Yusuf Çopur’dan, Emile Zola’nın “Germinal” adlı romanıyla ilgili bir yazı.

Şubat 17, 2008

Yusuf Çopur’dan, Emile Zola’nın “Germinal” adlı romanıyla ilgili bir yazı.

Yine, yeniden, hep; Germinal!

Doğal (Natüralist) edebiyatın en usta yazarı olan Emile Zola 1840-1902 yılları arasında yaşadı. İnsan iradesinin önemsizliğini, yaşamı asıl belirleyenin doğa ve toplumsal çevre olduğunu savunan Zola, tüm yapıtlarında bu görüşünü kanıtlamaya çalıştı. Kitle hareketlerini ve kitlenin ruhsal durumlarını, ele aldığı çeşit çeşit tiplerle aktaran Zola, 1885'te yazdığı Germinal'de yeraltından kömür çıkaran işçilerin zorlu yaşamını olağanüstü bir başarıyla anlatıyor.

1860’larda Fransa’nın kuzeyinde maden işçileri, çetin koşullar altında yaşam mücadelesi vermektedir. Çalıştıkları ocaklarda her an iç içe oldukları göçük ya da grizu patlaması tehlikesinin yanı sıra, açlık ve sefaletle boğuşup dururlar. Son çare olarak gördükleri grev onlar  için kaçınılmazdır artık. Her şeyi göze almaya hazırdırlar, içlerinde filizlenen umut en büyük destekçileridir. Ne yazık ki direnişleri acımasızca bastırılır. Şimdi geride sadece ölüm, kan, gözyaşı ve yok olan hayaller kalmıştır.

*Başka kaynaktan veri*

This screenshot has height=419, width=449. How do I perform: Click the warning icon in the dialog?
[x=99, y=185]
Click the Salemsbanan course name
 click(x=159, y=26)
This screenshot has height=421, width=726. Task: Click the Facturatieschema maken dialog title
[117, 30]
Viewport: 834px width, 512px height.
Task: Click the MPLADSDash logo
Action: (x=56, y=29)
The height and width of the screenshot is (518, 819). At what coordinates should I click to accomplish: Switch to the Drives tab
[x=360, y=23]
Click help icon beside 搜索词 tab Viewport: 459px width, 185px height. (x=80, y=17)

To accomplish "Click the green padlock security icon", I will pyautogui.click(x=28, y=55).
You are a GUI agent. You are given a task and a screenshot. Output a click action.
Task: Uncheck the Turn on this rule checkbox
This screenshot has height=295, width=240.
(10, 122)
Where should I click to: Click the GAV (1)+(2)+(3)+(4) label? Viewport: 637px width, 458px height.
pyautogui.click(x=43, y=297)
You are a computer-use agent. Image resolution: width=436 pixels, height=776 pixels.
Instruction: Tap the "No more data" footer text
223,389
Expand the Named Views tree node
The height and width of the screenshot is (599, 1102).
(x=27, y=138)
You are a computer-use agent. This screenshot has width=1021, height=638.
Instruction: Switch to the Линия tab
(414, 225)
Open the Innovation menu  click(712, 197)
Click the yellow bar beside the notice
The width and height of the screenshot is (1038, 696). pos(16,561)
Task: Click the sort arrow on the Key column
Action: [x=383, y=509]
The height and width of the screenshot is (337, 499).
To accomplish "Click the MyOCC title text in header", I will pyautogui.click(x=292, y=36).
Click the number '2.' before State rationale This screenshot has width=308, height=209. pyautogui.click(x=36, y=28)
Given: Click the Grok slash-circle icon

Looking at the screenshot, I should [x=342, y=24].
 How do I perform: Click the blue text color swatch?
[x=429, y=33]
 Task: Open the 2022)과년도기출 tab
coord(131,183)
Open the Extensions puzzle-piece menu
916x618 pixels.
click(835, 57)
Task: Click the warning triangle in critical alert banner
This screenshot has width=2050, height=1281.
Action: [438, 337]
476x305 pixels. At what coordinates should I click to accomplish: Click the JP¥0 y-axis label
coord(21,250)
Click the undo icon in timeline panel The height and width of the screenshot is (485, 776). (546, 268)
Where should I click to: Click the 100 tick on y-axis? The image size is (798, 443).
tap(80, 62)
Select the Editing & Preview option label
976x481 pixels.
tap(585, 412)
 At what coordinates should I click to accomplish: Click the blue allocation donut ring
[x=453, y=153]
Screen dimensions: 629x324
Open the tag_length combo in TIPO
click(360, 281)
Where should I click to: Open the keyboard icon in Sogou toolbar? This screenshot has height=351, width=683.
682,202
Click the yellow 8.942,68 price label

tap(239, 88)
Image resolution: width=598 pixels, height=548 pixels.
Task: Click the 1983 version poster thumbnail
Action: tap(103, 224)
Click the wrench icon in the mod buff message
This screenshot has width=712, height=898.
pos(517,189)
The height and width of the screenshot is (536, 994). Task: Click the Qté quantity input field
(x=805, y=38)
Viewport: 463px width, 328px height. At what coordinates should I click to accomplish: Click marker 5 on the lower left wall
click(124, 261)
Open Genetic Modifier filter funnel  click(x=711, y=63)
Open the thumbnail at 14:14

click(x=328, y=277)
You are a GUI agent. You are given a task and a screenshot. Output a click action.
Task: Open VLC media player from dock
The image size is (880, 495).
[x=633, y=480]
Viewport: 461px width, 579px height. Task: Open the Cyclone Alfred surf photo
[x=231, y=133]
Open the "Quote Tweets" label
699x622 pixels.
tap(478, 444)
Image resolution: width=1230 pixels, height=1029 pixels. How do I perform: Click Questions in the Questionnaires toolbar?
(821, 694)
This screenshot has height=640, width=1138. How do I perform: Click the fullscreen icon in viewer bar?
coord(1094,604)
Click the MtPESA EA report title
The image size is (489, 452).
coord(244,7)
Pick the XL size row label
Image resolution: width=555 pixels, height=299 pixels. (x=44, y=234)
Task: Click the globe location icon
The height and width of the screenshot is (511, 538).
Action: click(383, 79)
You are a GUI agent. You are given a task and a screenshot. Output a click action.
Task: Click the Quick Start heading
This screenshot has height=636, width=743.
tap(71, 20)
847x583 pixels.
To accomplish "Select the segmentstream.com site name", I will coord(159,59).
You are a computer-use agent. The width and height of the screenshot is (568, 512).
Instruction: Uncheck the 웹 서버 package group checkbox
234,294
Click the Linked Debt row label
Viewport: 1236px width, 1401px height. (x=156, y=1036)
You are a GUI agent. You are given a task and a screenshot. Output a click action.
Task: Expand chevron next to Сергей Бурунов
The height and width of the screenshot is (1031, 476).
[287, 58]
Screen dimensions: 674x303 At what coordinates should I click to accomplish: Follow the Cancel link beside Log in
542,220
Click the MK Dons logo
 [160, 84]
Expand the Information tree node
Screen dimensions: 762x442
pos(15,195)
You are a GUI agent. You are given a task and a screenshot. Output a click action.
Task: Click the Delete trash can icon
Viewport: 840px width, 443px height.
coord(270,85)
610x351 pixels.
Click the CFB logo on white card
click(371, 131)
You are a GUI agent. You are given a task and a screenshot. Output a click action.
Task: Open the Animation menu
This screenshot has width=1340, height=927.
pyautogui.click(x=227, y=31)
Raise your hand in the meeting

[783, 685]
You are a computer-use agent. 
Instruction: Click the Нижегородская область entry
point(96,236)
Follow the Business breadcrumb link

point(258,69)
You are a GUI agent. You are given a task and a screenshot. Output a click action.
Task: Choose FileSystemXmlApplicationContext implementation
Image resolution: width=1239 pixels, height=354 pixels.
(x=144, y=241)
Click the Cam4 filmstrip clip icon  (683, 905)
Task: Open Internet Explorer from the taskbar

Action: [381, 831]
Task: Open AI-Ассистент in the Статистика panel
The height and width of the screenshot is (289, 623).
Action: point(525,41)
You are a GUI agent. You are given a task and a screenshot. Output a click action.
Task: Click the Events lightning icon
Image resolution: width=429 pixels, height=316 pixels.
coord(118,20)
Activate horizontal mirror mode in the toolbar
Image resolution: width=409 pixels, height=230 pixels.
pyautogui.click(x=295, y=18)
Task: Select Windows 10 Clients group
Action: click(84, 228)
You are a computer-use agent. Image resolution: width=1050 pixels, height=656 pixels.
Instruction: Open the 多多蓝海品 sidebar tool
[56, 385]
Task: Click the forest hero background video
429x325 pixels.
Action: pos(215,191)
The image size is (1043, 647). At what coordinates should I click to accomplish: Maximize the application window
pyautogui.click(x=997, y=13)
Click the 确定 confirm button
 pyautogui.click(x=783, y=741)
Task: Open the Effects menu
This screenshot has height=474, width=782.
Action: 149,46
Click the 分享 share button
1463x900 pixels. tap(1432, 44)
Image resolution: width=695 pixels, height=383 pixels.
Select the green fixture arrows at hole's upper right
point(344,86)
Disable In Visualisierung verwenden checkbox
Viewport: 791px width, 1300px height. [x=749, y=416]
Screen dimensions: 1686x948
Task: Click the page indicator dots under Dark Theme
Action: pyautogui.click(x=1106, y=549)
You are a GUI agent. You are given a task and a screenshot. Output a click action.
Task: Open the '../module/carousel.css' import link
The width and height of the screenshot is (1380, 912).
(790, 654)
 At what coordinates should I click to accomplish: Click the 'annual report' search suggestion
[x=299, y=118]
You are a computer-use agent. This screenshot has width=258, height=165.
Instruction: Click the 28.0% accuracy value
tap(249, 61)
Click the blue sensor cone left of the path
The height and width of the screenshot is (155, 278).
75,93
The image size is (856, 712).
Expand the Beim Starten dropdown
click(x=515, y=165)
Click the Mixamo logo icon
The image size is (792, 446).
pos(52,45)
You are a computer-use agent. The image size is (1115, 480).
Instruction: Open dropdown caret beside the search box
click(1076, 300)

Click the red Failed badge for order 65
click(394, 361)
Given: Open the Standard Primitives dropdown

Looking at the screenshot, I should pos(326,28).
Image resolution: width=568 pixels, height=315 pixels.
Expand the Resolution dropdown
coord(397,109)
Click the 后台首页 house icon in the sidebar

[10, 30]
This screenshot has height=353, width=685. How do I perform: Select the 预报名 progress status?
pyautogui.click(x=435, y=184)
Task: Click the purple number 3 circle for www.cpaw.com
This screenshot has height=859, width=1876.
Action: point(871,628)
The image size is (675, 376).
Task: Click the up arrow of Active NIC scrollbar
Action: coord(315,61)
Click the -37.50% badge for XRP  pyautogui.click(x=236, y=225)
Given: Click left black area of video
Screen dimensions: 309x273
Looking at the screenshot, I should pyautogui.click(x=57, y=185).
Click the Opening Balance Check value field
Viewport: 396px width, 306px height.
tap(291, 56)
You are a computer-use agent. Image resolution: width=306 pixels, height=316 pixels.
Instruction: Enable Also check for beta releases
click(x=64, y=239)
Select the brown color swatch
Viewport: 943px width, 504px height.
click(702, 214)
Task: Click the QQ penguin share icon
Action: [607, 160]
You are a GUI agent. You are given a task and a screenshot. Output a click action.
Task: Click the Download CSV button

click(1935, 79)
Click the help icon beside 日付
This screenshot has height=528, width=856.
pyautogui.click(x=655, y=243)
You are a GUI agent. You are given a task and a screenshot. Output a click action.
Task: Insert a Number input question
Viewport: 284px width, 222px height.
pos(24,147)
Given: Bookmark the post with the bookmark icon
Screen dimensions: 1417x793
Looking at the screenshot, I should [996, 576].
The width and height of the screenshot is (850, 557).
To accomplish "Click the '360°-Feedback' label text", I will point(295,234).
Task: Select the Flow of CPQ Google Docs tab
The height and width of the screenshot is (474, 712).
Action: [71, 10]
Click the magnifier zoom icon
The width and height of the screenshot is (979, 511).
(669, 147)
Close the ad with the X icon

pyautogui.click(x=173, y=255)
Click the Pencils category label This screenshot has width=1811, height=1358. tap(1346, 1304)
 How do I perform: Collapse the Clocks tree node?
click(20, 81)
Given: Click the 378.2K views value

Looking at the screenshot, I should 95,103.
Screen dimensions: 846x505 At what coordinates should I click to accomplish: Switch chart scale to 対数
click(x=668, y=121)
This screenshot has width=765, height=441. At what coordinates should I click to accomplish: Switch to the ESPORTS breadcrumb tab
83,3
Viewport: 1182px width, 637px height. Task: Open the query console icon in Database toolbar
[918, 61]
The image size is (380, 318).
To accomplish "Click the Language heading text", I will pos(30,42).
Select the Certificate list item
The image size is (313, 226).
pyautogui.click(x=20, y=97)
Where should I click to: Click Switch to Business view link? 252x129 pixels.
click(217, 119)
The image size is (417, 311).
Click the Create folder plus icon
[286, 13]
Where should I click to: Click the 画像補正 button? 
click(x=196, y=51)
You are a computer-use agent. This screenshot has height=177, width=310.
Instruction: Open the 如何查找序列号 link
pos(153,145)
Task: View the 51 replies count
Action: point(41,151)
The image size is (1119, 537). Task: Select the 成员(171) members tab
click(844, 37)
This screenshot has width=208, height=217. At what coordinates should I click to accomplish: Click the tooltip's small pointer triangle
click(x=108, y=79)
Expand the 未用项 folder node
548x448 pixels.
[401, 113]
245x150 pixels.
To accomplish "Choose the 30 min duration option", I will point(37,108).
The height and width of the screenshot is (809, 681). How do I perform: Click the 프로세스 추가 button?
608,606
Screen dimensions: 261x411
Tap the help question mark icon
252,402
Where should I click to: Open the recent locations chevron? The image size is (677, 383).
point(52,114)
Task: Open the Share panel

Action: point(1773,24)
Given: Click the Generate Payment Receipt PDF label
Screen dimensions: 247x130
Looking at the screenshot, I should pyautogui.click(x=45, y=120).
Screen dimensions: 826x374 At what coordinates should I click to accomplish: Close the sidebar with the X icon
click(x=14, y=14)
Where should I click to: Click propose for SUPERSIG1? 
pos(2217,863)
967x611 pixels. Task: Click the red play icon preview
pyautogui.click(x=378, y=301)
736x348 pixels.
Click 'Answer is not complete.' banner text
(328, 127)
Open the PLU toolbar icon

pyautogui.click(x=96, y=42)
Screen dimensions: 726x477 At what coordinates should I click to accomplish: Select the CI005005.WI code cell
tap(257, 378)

Madenden kömürden hayatlar 

Romanın birincil karakteri, Zola'nın 1877’de de yazdığı Meyhane(L'Assommoir) romanında da adı geçen, genç göçebe bir işçi olan Etienne Lantier, hayatını kazanmak için korkutucu bir maden şehri olan kuzey Fransa'daki Montsou'ya gelir. Önceki işi makinist şefliğinden kovulmuş olan Etienne orada kıdemli madenci Maheu ile arkadaş olur, sonrasında bu arkadaşlık ona kalacak bir yer ve madende kömür arabası iterek para kazanabileceği bir iş bulmasında yardımcı olur. Etienne çalışkan, idealist ancak narin bir genç portresi çizer. Ayrıca atalarından ona dikbaşlı, etkileyici ve içki etkisindeyken nefretten patlayabilme veya tutkulu hareket edebilme kabiliyetinin miras kaldığı inancına sahiptir.


 


Zola kendi kuramlaştırmalarını arka planda yapmaya devam eder ve bunun bir sonucu olarak Etienne’in davranışları tamamen doğallık kazanır. Öyle ki Etienne, çokça aşırı sol görüşlü kitaplar okuyarak ve anarşist Rus göçmen işçi Souvarine –ki o da madenin dibinde hayatını kazanabilmek için Montsou’ya gelmiştir– ile sıkı dostluk kurarak sosyalist prensiplere kucak açar. Etienne’in sosyalist fikirleri basitçe algılaması ve bunun ondaki heyecan verici etkisi serinin ilk kitabı La Fortune des Rougon’daki Silveré direnişini andırır.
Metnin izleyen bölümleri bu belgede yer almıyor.